Should we care about the exact output?

Here is where we start thinking in and testing behaviour, and not the implementation. The role of this checksum is not to give a specific output but to give us a value to be compared against (Is the checksum of array one the same as the checksum of array two?).

So that is where are tests should lead us: Do identical inputs give identical results; and do different inputs give different results.

Here is the first test to see if the checksums are consistent:

var value = createChecksum([1, 2, 3]);
var matchingValue = createChecksum([1, 2, 3]);
expect(value).to.be.equal(matchingValue);

And the second test to see if different inputs give us different results:

var value = createChecksum([1, 2, 3]);
var differentValue = createChecksum([test, test, test]);
expect(value).to.not.be.equal(differentValue);

Change the output, keep the behaviour

So we have three tests Tests A, B and C. At the moment all of the tests are currently passing. But as the application develops we realise that are simple joined up checksum just isn’t cutting it.

We need to use a hashing algorithm. So we updated are createChecksum function with the new hashing algorithm and run our tests again.
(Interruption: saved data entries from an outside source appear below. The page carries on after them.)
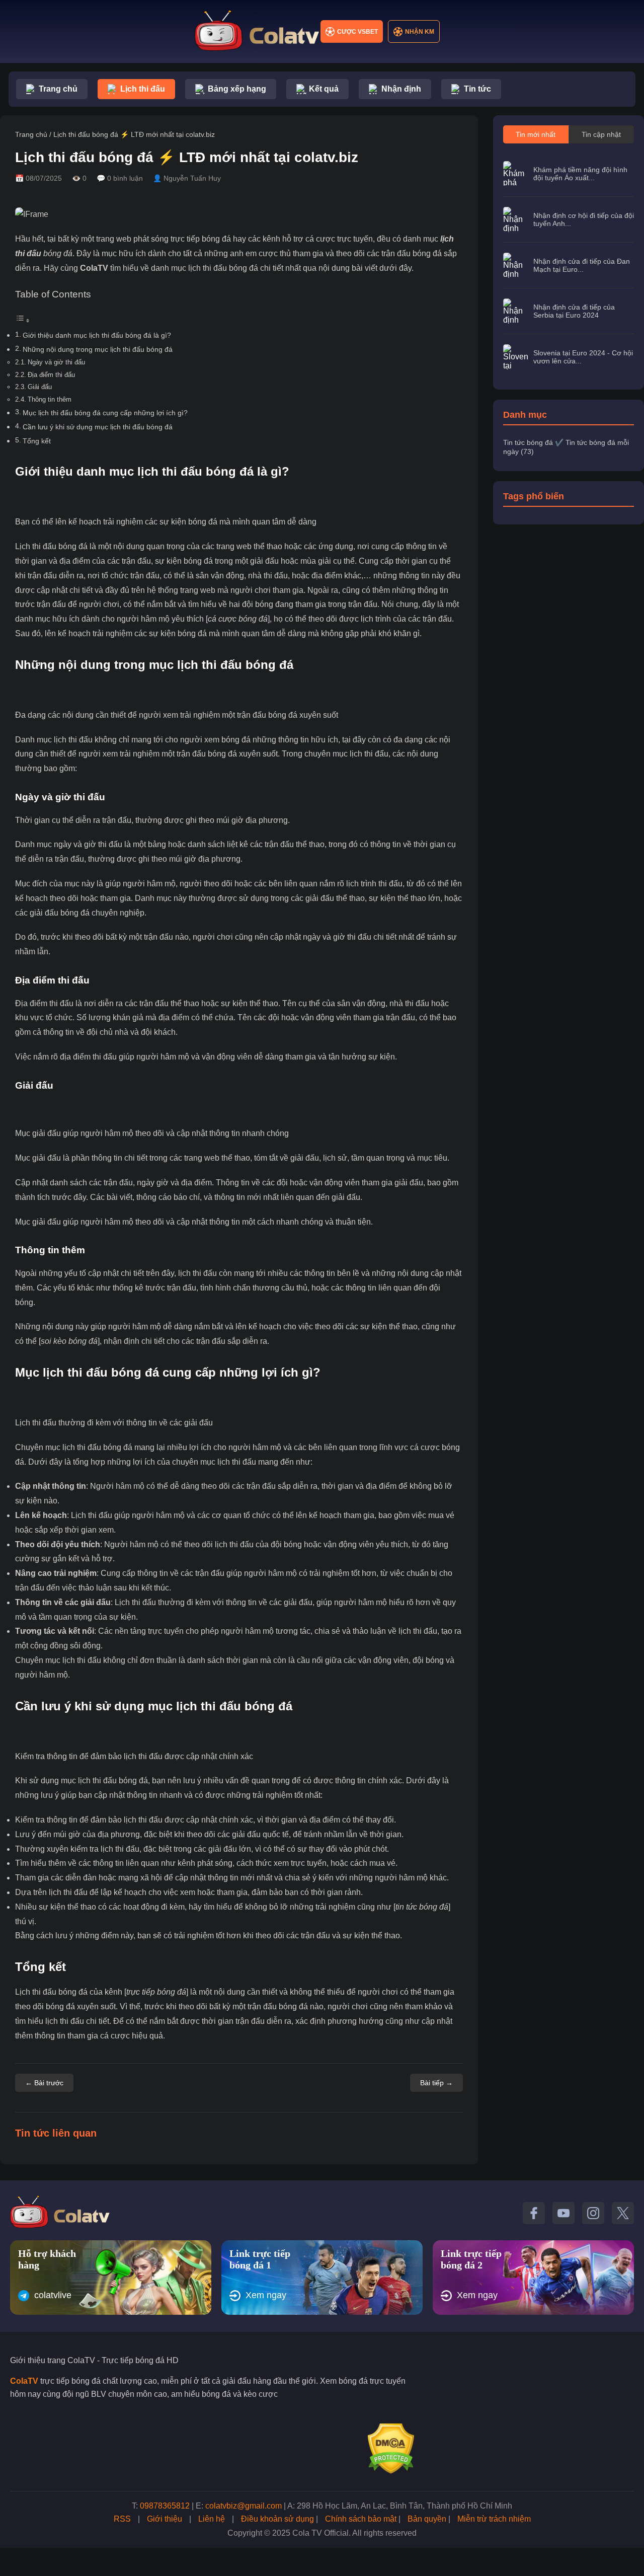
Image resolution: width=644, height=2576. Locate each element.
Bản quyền (427, 2519)
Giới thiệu (164, 2519)
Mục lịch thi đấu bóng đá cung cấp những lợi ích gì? (105, 413)
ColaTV (94, 268)
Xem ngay (266, 2295)
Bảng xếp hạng (237, 89)
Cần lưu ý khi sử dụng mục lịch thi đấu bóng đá (98, 427)
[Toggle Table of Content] (22, 320)
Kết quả (324, 89)
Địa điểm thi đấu (51, 374)
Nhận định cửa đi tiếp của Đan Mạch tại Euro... (581, 265)
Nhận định (401, 89)
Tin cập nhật (601, 134)
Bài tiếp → (436, 2083)
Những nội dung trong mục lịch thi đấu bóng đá (98, 349)
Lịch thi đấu (142, 89)
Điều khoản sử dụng (277, 2519)
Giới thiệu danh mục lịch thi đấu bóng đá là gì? (97, 335)
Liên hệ (211, 2519)
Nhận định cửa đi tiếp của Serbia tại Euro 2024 (574, 311)
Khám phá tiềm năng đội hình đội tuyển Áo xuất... (580, 174)
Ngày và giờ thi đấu (56, 362)
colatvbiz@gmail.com (243, 2506)
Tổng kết (37, 441)
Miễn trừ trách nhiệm (494, 2519)
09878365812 (165, 2506)
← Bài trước (44, 2083)
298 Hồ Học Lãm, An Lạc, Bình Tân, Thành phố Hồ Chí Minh (404, 2506)
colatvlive (52, 2295)
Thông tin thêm (49, 399)
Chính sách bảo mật (360, 2519)
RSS (122, 2519)
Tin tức (477, 89)
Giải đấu (40, 387)
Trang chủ (58, 89)
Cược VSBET (357, 31)
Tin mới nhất (535, 134)
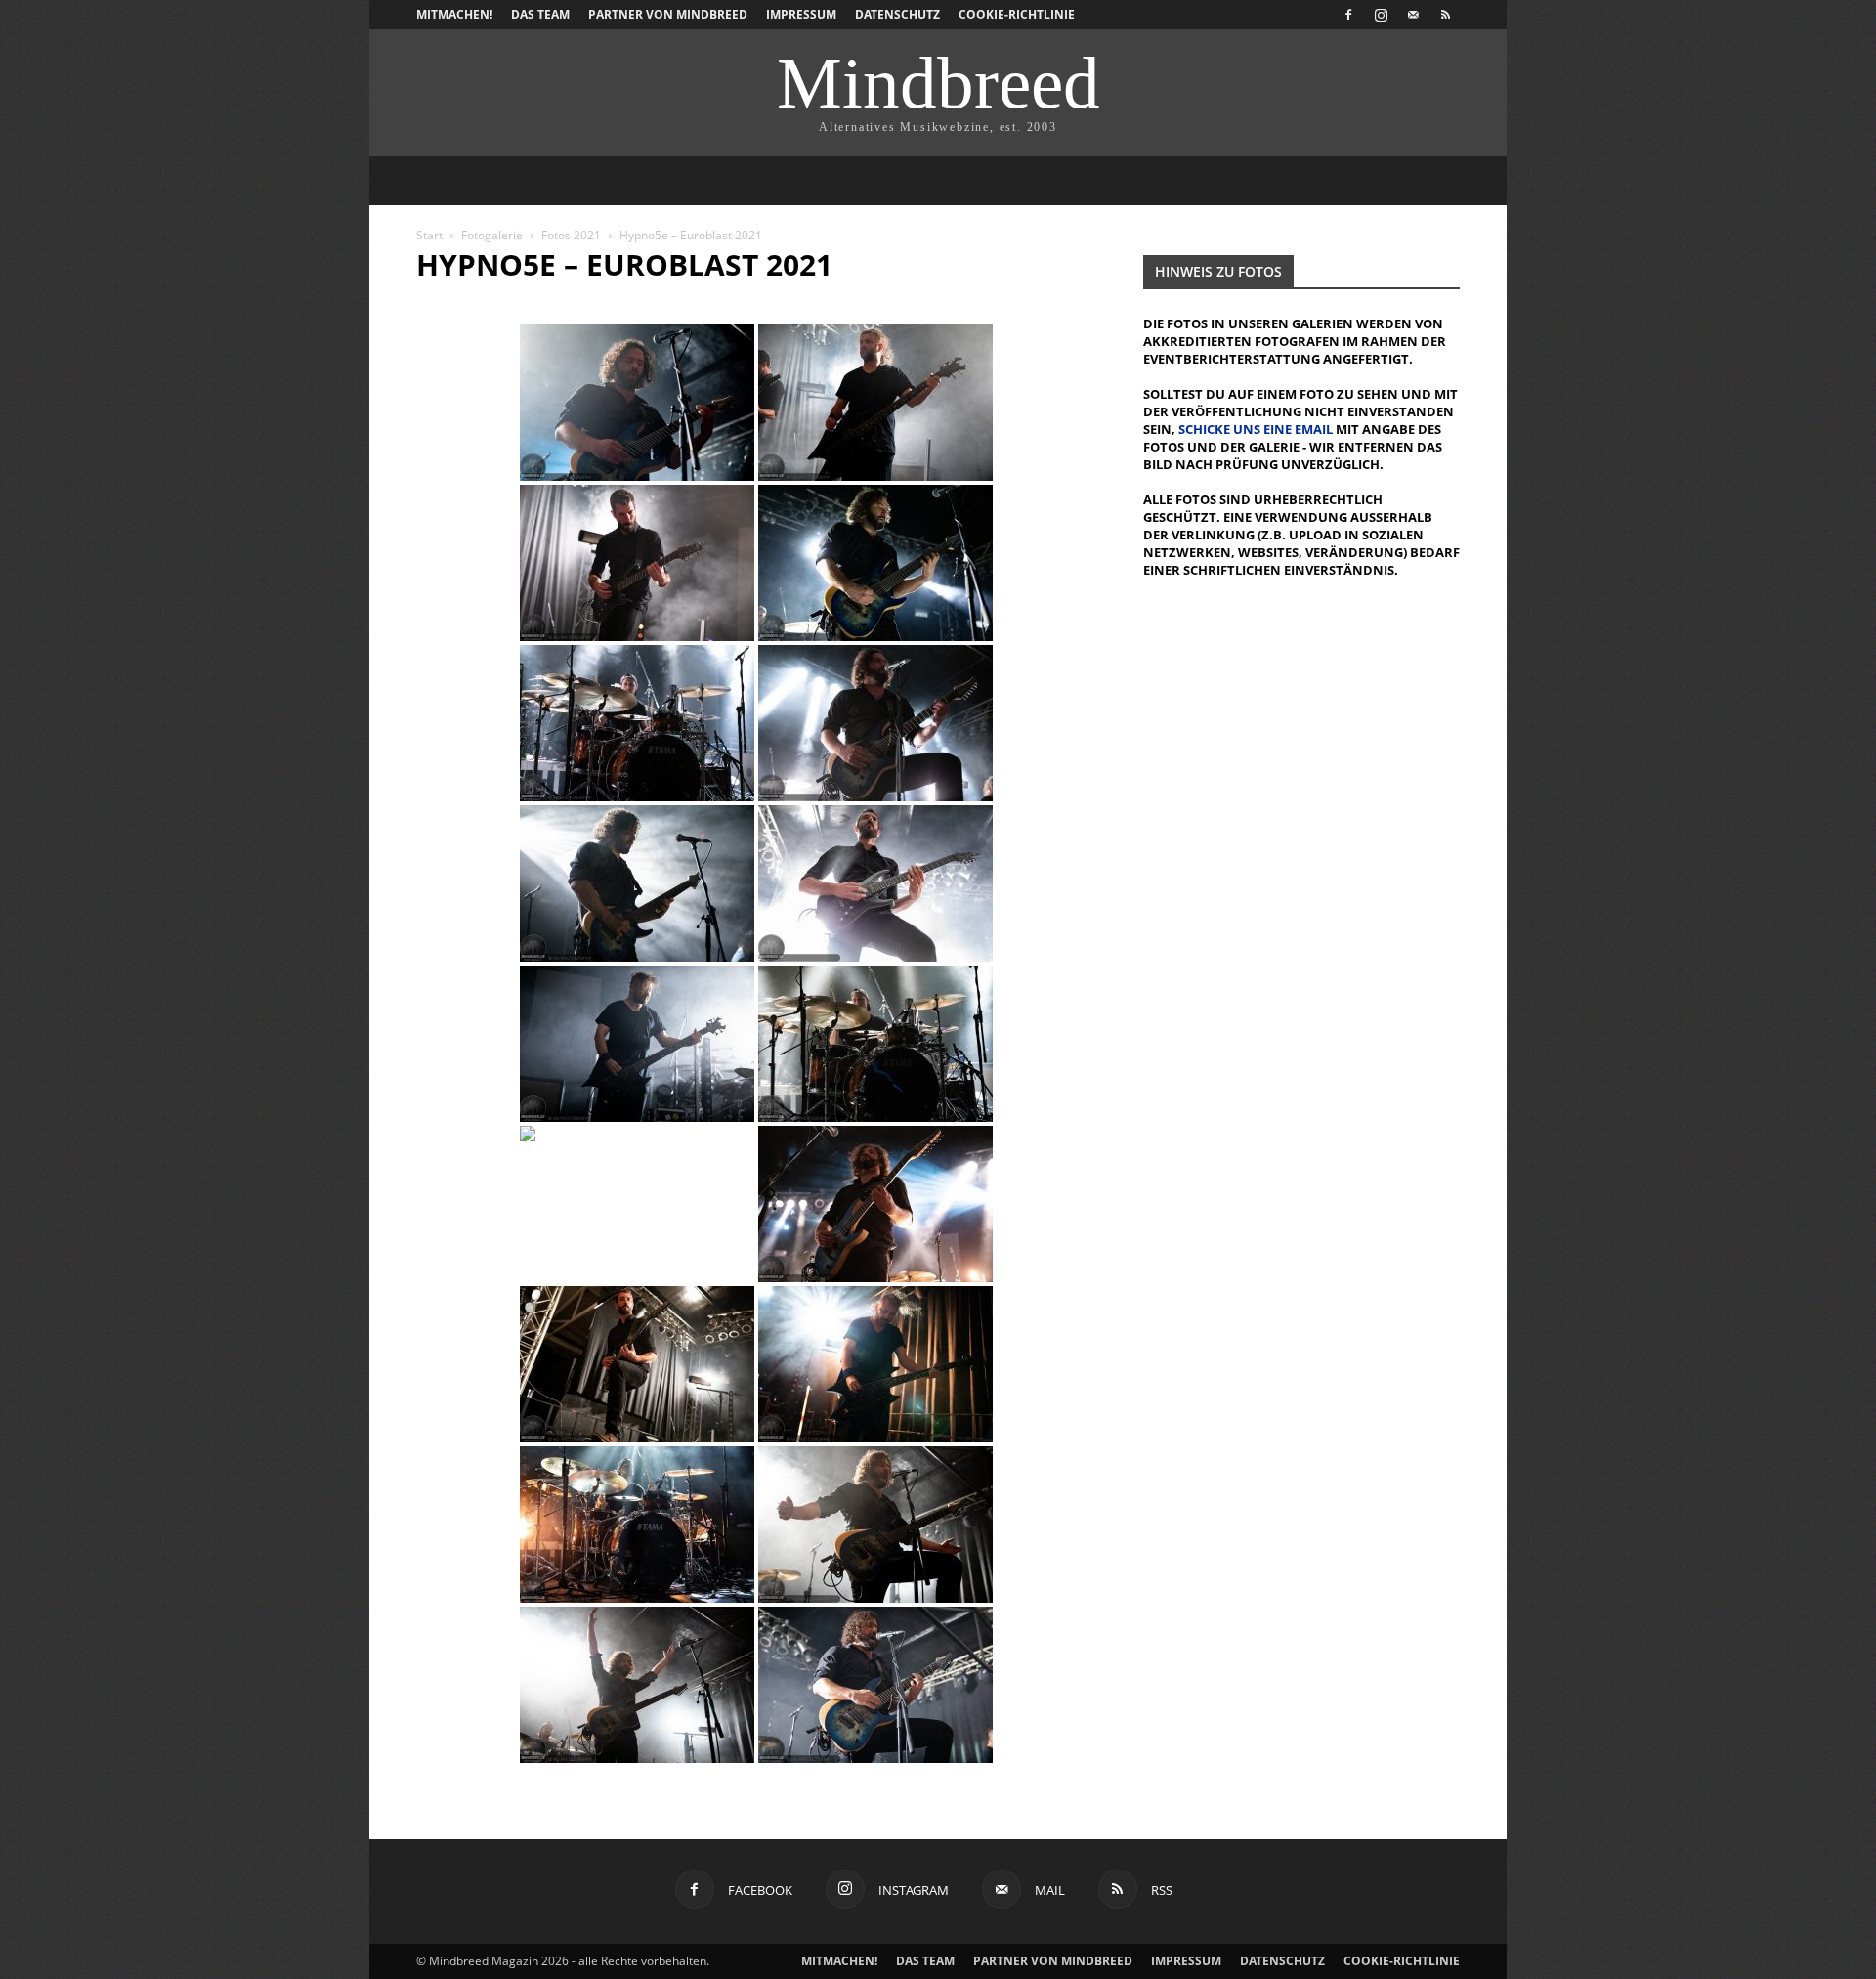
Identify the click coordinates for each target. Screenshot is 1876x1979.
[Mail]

Test A now fails: expect (…hashed gibberish…) to equal “1|2|3”. However Tests B and C are still passing.

This is the important bit

The app is still working exactly as expected. We have a failing test but that should now be considered a bad test and be removed. The behaviour is consistent the code is up to date and free to be refactored again in the future. Because if the behaviour of the re-refactored code stays the same the tests will still pass.

Final thoughts

Just so it’s been said, sometimes a test needs to be exact and explicit. That is when the behaviour is exact and specific. I have found creating these tests along side writing the code gives me a far greater insight into the behaviours of the project I’m working on; over simply diving straight into the code itself.